The things that make Mackie different from normal, human people is that he has a no tolerance for iron or steel. You could say he's allergic to them and gets a bad reaction, even to blood. Otherwise, Mackie tries to live a normal, human life with his human family.

When Natalie was stolen from her home and Tate was trying to find answers, Mackie decided to try and find out why the creatures take children and where Natalie was. After he found the answers, he had to decide if he should take action, or pretend everything was alright like he usually does.

My Thoughts/Reflections
This is a different novel. I've read paranormal and supernatural books, but this topic is one I've never read before. I liked it. It wasn't my favorite novel, but Brenna Yovanoff created a world where ignorance and oblivion was necessary to survive.

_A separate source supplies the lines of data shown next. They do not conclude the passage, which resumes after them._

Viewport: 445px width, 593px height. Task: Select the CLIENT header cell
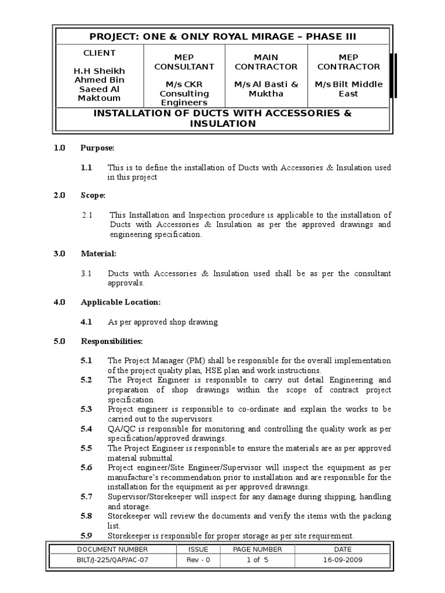[99, 53]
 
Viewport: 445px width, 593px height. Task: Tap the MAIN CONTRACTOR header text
[266, 62]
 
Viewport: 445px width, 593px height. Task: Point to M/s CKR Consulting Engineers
[184, 93]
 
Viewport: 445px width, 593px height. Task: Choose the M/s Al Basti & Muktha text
[266, 89]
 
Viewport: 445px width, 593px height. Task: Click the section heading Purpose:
[98, 148]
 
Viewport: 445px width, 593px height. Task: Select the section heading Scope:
[93, 196]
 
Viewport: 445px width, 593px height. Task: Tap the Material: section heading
[99, 254]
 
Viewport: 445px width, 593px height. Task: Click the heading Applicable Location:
[121, 302]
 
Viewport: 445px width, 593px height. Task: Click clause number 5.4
[86, 429]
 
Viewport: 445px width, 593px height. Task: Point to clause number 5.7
[86, 497]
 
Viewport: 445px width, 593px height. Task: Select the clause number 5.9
[86, 536]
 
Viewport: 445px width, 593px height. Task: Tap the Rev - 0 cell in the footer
[194, 560]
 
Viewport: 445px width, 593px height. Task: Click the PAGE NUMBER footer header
[257, 549]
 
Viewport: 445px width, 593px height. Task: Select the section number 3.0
[60, 254]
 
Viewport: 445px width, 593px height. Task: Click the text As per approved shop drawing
[163, 321]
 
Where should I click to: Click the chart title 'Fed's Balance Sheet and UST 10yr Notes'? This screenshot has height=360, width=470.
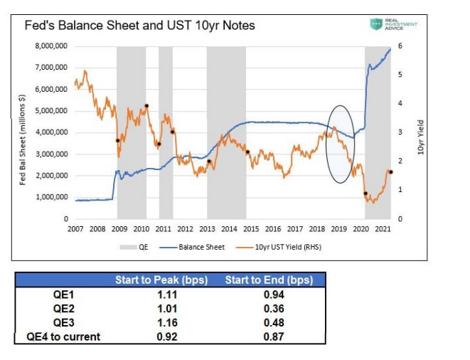[139, 26]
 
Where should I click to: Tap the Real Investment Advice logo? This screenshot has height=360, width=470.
[393, 25]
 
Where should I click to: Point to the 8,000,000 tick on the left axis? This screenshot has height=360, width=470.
[51, 46]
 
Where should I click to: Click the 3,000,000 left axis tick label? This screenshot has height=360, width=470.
[51, 154]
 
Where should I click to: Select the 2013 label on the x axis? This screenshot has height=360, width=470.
[207, 228]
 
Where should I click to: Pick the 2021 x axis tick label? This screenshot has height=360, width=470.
[382, 228]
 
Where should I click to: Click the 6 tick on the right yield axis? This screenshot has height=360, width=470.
[400, 46]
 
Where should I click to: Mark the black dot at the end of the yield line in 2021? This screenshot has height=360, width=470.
[390, 172]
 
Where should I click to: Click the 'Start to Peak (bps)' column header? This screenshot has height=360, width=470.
[161, 280]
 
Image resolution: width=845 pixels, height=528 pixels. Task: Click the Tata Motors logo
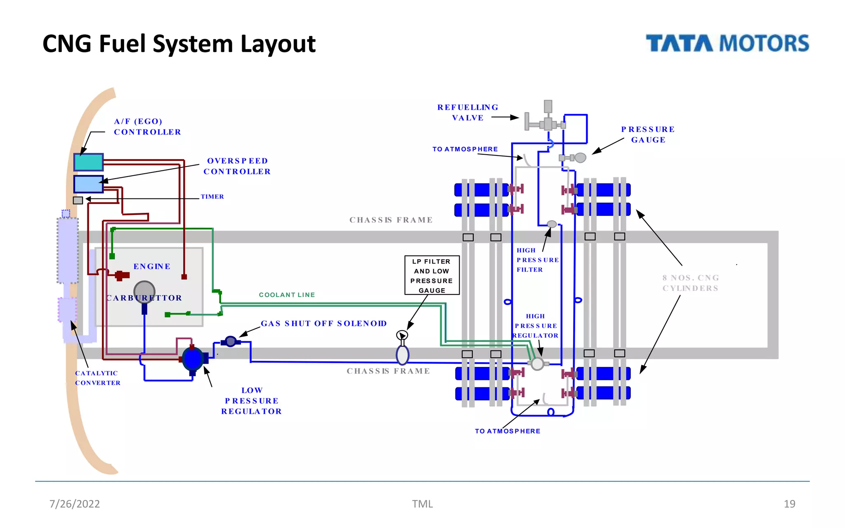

There were times where I yelled at the book, "Just TELL her!! Stop ignoring the problem!" But then there were other times where I cheered on Mackie when he was doing the right thing. I did enjoy the storyline and Mackie's bravery at the end of the novel.

One thing that did frustrate me at first was the nameless group that lives underground - the nameless group that technically Mackie was from. I like having labels so not having a label to call them was a bit disconcerting for me. I got over it though :-)

Overall, I enjoyed this novel. It was different and interesting - another world that I was introduced to from a new author I've never read before. I would recommend this to both teen guys and girls (since it's a guy that was the narrator) and to anyone who feels out of place in school or the small town they live in.